The pullback began in late 2024 but became visible this spring when renewal notices stopped arriving at Power Four programs. One Pac-12 equipment manager said Nike's campus rep told him in March that "individual athlete boot deals are no longer part of the model." Adidas has since signed 47 athletes across six schools in the Big Ten and SEC, per documents reviewed by this desk. New Balance added 19 players at Boston College, UConn, and Syracuse, bundling the endorsements into a broader $14M apparel extension announced in February. Nike's shift appears structural, not cyclical: the company is redirecting those dollars toward program-level NIL integration, embedding product allocations into collective fundraising frameworks rather than signing athletes one by one.
The change matters because it redraws the sponsorship hierarchy at exactly the moment when apparel contracts are becoming NIL infrastructure. Programs now negotiate kit deals that include explicit budgets for collective contributions, typically $500,000 to $2M annually at top-tier schools.
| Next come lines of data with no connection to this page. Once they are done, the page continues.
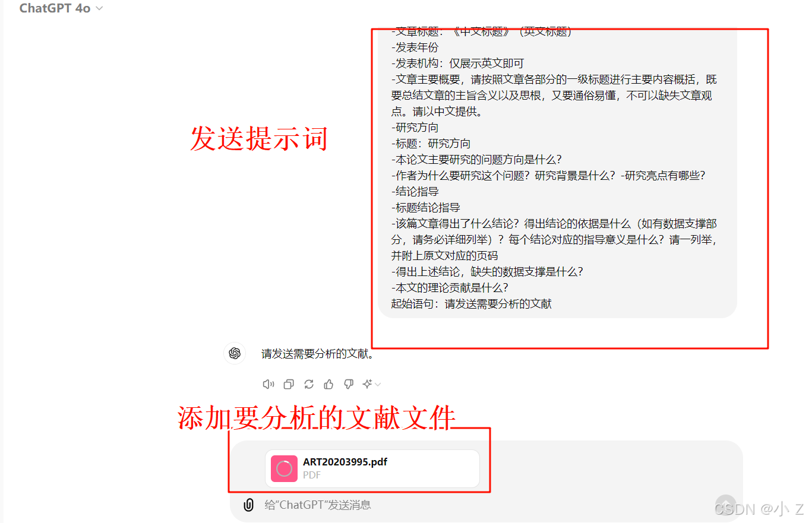The width and height of the screenshot is (812, 523).
Task: Attach a file with the paperclip icon
Action: [249, 505]
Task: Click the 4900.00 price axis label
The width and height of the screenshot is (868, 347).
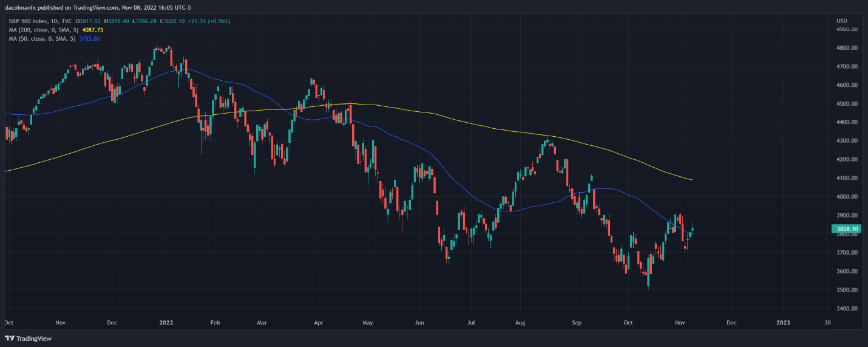Action: (x=846, y=29)
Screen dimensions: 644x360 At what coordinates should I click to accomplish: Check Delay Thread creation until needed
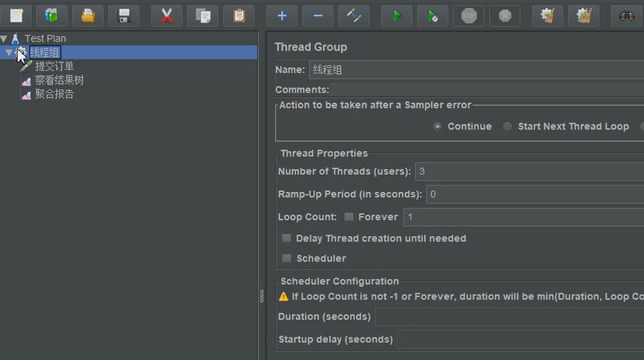coord(287,238)
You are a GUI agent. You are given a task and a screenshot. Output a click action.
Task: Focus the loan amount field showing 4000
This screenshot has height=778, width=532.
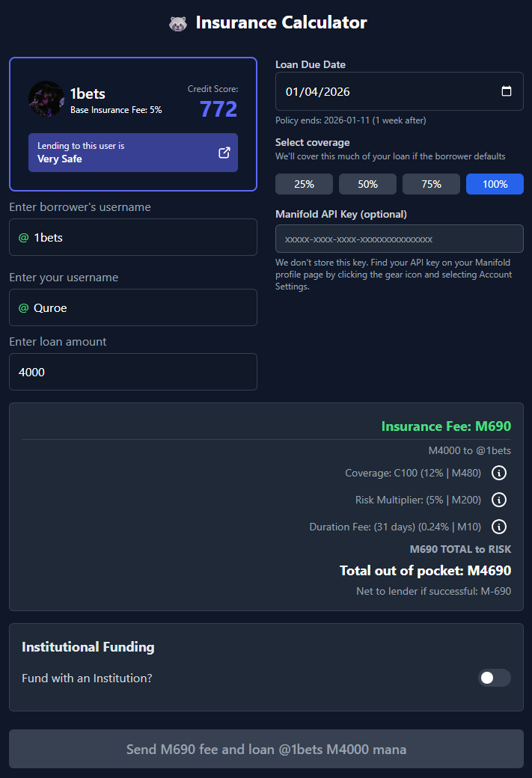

Adidas's recent $11M extension with Texas A&M, for example, includes a $1.2M annual payment earmarked for the football collective, which then distributes product and cash to rostered players. New Balance's Boston College deal includes a $900,000 NIL fund. Nike's move signals a preference for that wholesale model over retail-level athlete signings, which carry higher administrative cost and less program control.
For athletes, the shift means fewer direct relationships with Nike but potentially more guaranteed money if they play for a school with a well-funded collective. A starting safety at an Adidas school might now receive $15,000 in cash and product through the collective-apparel bundle, compared to the $5,000 boot deal Nike would have offered in 2023. The tradeoff: the money flows through the program, not the athlete's agent. Adidas and New Balance are betting that model gives them leverage in negotiations—programs want the NIL funding, which means they'll push athletes toward the brand's boots even without individual endorsements.
Two other dynamics are worth tracking. First, Adidas is using the boot budget to crack Nike strongholds: 12 of the 47 new signings are at schools with Nike apparel deals, creating visible brand friction on autumn Saturdays when a Jordan Brand quarterback hands off to a running back in Three Stripes cleats. Second, New Balance's play is less about market share and more about optionality: the company is signing athletes at mid-major programs where Nike never competed, building a pipeline of post-eligibility endorsers who might turn professional. That strategy paid off in March when New Balance signed a $3.2M boot deal with a former Syracuse midfielder now starting in MLS.
Nike's campus reps are scheduled to meet with athletic directors at 22 schools between now and June to discuss "NIL integration roadmaps," per two people familiar with the meetings. Adidas is hosting a similar series in May, with a focus on expanding collective partnerships at schools where apparel contracts expire in 2026. New Balance plans to announce two additional program deals before the end of Q2, one in the ACC and one in the American Athletic Conference, both with embedded NIL funding above $800,000 annually.
The company that moves fastest on collective infrastructure will likely control the next generation of college sponsorship spending. Nike has the balance sheet but appears to be recalibrating. Adidas has momentum and is spending aggressively. New Balance has fewer legacy commitments and can tailor deals school by school. The boot deal was never the prize—it was the wedge. Now the wedge is the collective, and the brands are racing to own the door.